By Charlotte Du Cann
Once food was about personal choice: now it’s become social. A year ago I might not have noticed a newspaper article about children being locked in schools to stop them buying take-away 'junk food', or that within the new millionaire' cabinet, Caroline Spelman, whose career in agri-business began as a sugar beet commodity secretary for the National Farmers Union, is now in charge of DEFRA.
A year ago I would not have stood on the terrace of the Norwich Playhouse before a table covered with plants – tomatoes, beans, edible flowers - taking part in a seedling swap. Or gone to a Bungay garden, hammer in hand, to prepare a hive for the queen bee of England's first bee CSA (Community Supported Agriculture).
But these seemingly unrelated events demonstrate the pulls that are going invery different directions in our 'one nation' right now. Pulls we contend with every time we sit down to a meal.
A pernicious craving for sugar, fat and salt is one of the consequences of a globalised industrial food system. This is a system that relies on subsidised commodity crops, factory-farmed meat and a science that disguises its poor nutritional quality with addictive feel-good tastes. It relies on people being alienated and unaware.
The Transition events are part of a growing community culture: people coming together to grow vegetables and forge relationships between farmers, neighbours and local shops. This informal distribution network relies on people being intelligent, good-hearted and far-seeing. Who know, for example, that Spelman has for the last decade co-owned a food and biotechnology company (Spelman, Cormack & Associates), lobbying the very department she now heads.
When the East Anglia Food Link's Food Plan was publicised last month in the Eastern Daily Press, Richard Hirst of the National Farmers Union dismissed its vision of small-scale organic farming and local milling as "dangerous". However it is a 'business-as-usual' attitude towards our food supply that is dangerous. We live in unusual times. If we are prepared to invest in low-tech solutions and switch to a vegetable-based diet we could all become more self-sufficient and resilient.
While we demonise children for eating fast-food and ignore the unhealthy links between the bio-tech industry and government, we are not considering our future. We are not taking climate change into account, nor the damage our cheaply-produced food wreaks on nature. Nor are we considering the escalation in energy costs in the coming years. Our current food system is only efficient while energy costs remain low. What will happen when they rise? When the resources – water, nitrates, phosphates - on which monoculture relies become scarce? When the oil that fuels tractors, trucks and tankers becomes increasingly difficult to extract and costly?

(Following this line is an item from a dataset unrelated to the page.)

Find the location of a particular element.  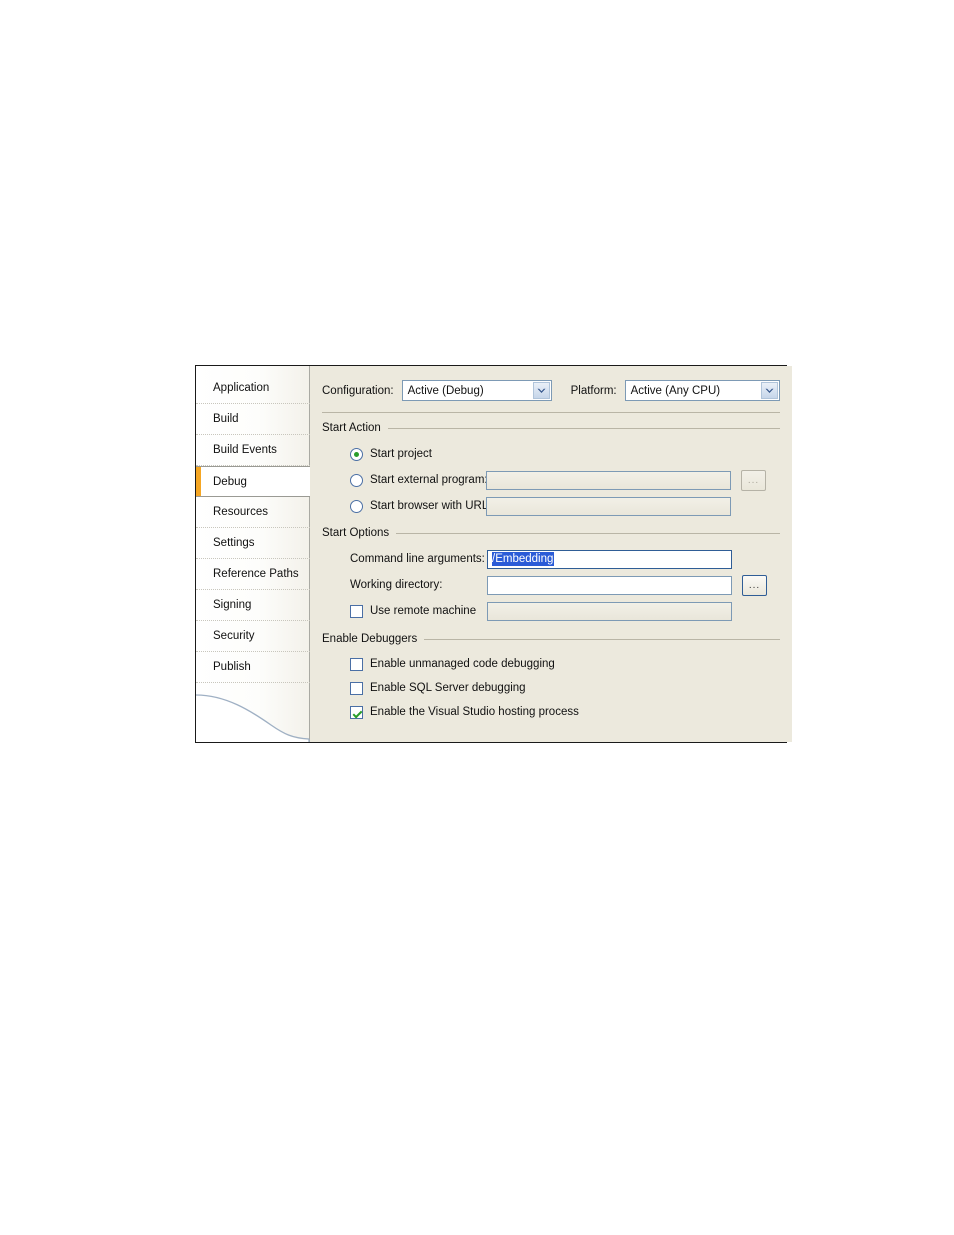

working-directory-label: Working directory: is located at coordinates (396, 585).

It's widely believed that agriculture must double its output to feed a hungry world. Behind this 'truth' however lies multinational agri-business which stands to profit from the ownership of seed and increased pesticide production. Companies like Monsanto and BASF, who have pushed for GM production in Europe after a 12 year ban.

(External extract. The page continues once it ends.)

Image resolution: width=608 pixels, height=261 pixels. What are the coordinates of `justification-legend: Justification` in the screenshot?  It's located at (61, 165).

The real truth is our food system produces twice as much food as we actually eat and a good proportion of it is thrown away in the waste bins of supermarkets, restaurants and our houses.
"You like wheat, rice, corn?" asked a commercial beekeeper in the documentary film, Vanishing of the Bees. "Well, that's all you'll be eating." Last winter a third of America's honeybees died. For the growers of Californian oranges and Vermont cranberries that depend on pollination by bees, this is a serious concern. And it will be ours if we keep reaching for the OJ without thinking. Time to focus on neighbourhood apple trees and the small plants now growing on our windowsills in this late, very late, May sunshine.